A História e a Geografia na Música de Toninho Horta – Entrevista

Batemos um papo com o grande Toninho Horta sobre sua trajetória e sobre a singularidade do som das Minas Gerais, confira:

A música vive um momento extremamente peculiar. Com a suspensão dos shows em função da necessidade do isolamento social, o mundo assistiu uma pausa brusca no universo do entretenimento, enquanto caminha – lentamente – rumo a tão sonhada reabertura da economia.

Mas como o show não pode parar, grandes festivais do calendário nacional, como o BB Seguros, Festival de Jazz e Blues, tiveram que atualizar o software de transmissão e trocar o show presencial pela transmissão online. É diferente, eu sei, mas é o que pode ser feito no momento e mesmo à distância, certos músicos tem o poder de estar perto, mesmo quando à léguas submarinas de distância.

Um dos maiores exemplos disso é Toninho Horta, guitar hero brasileiro que estava encabeçando o line up da edição 2020, sempre ao lado de outros mestres, tão renomados quanto o próprio, como o guitarrista americano Al Di Meola, por exemplo.

O show de Toninho foi muito bonito. O guitarrista mostrou ao público, não só o quanto sua lírica segue atual, mas também nos dá uma aula de história enquanto conta a história da música brasileira. Tocando e criando com uma vitalidade e um vigor notável, Toninho também mostra como é importante se manter ativo e produtivo, mesmo nesse momento de lenta retomada.

Melhor do que seu set cirúrgico, apenas a conversa que tivemos com o próprio, alguns dias antes da gig do maestro.  Mais do que falar sobre o futuro ou o passado, Toninho fala sobre a vida e mostra como a paixão pela arte talvez seja o motivo que justifique uma produção tão prolífica ao longo de 50 anos de carreira. É sobre estar aqui agora, no presente e é esse bate papo que vocês conferem na íntegra, aqui no Oganpazan.

Oganpazan – Toninho, você é um músico referência em diversos pilares da gramática musical, principalmente quando o assunto é harmonia. Como você pensa nela quando promove uma música tão brasileira, ao mesmo tempo que emprega linguagens como o Jazz, por exemplo?

Toninho Horta – Eu acho que na verdade eu já venho acompanhando o jazz desde menino. Eu nasci ouvindo o clássico, as músicas mineiras, modinhas, enfim. Logo quando eu tinha 5 anos, meu irmão tinha 20, era musico profissional. Nessa época, lá em casa eu ouvia artistas como Count basie, Frank Sinatra, Duke Ellington.

Basicamente, foi assim que eu fiquei familiarizado com harmonia, principalmente quando você pensa nessa questão da liberdade, né?! Isso é muito presente no Jazz, então foi um caminho natural pra mim, em termos de criar melodias ou conversões harmônicas, por exemplo.

Foi tudo muito natural e eu sempre fui muito caseiro, então a gente tem aquele cuidado com essa parte do estudo e da abordagem. Eu era mais metódico, gostava das cores das músicas, dos arranjos, variedade de timbres, harmonias e etc, tanto que eu me desenvolvi nessa parte.

_DESAFIO_. Copie, sem alterações, o trecho da entrevista com Toninho Horta que começa nas palavras que contêm "Batemos um papo" e termina em "reabertura da economia.".

_DADOS FORNECIDOS_.
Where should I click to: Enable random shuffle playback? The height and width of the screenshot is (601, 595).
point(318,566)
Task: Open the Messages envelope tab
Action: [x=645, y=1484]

_RESULTADO DO EXERCÍCIO_.
Batemos um papo com o grande Toninho Horta sobre sua trajetória e sobre a singularidade do som das Minas Gerais, confira:

A música vive um momento extremamente peculiar. Com a suspensão dos shows em função da necessidade do isolamento social, o mundo assistiu uma pausa brusca no universo do entretenimento, enquanto caminha – lentamente – rumo a tão sonhada reabertura da economia.